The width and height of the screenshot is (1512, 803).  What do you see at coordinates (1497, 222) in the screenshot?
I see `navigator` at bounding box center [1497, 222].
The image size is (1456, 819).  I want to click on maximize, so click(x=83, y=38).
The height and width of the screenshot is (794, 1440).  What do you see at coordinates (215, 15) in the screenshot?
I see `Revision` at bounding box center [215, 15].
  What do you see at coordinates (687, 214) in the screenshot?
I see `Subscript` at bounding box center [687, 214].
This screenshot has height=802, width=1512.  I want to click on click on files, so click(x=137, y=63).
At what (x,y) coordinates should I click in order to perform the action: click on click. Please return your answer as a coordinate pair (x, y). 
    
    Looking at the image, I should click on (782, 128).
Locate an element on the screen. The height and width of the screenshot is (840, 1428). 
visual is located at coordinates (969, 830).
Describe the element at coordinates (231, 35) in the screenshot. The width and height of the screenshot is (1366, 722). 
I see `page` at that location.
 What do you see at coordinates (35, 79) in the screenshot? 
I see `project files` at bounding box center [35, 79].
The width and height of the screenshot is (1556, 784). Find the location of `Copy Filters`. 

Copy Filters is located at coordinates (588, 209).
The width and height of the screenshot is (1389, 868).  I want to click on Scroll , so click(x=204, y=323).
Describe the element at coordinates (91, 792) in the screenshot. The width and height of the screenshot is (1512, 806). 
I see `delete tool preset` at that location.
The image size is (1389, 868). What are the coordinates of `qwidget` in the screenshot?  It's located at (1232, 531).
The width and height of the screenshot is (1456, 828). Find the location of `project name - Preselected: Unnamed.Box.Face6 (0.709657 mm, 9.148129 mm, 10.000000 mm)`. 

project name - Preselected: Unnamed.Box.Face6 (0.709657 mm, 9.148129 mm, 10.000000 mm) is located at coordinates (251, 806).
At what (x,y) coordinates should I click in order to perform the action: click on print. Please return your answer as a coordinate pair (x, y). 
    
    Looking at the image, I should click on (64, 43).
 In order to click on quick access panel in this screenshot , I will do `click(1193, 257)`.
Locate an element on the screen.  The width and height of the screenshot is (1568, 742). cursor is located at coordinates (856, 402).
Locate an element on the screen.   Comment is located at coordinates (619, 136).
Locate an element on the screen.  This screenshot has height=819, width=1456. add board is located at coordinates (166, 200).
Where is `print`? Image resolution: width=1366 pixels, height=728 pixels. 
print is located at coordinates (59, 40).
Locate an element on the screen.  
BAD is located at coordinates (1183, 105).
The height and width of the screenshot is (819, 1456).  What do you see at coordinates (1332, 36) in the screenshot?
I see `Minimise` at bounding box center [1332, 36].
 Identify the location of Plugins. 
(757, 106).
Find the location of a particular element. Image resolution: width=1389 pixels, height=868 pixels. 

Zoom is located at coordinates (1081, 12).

§ **EXERCISE INSTRUCTIONS**
Copy out the lines of the material from the one containing "coordinates (856, 402)." through the one containing "coordinates (166, 200).", inclusive.

§ **FINAL RESULT**
Locate an element on the screen.  The width and height of the screenshot is (1568, 742). cursor is located at coordinates (856, 402).
Locate an element on the screen.   Comment is located at coordinates (619, 136).
Locate an element on the screen.  This screenshot has height=819, width=1456. add board is located at coordinates (166, 200).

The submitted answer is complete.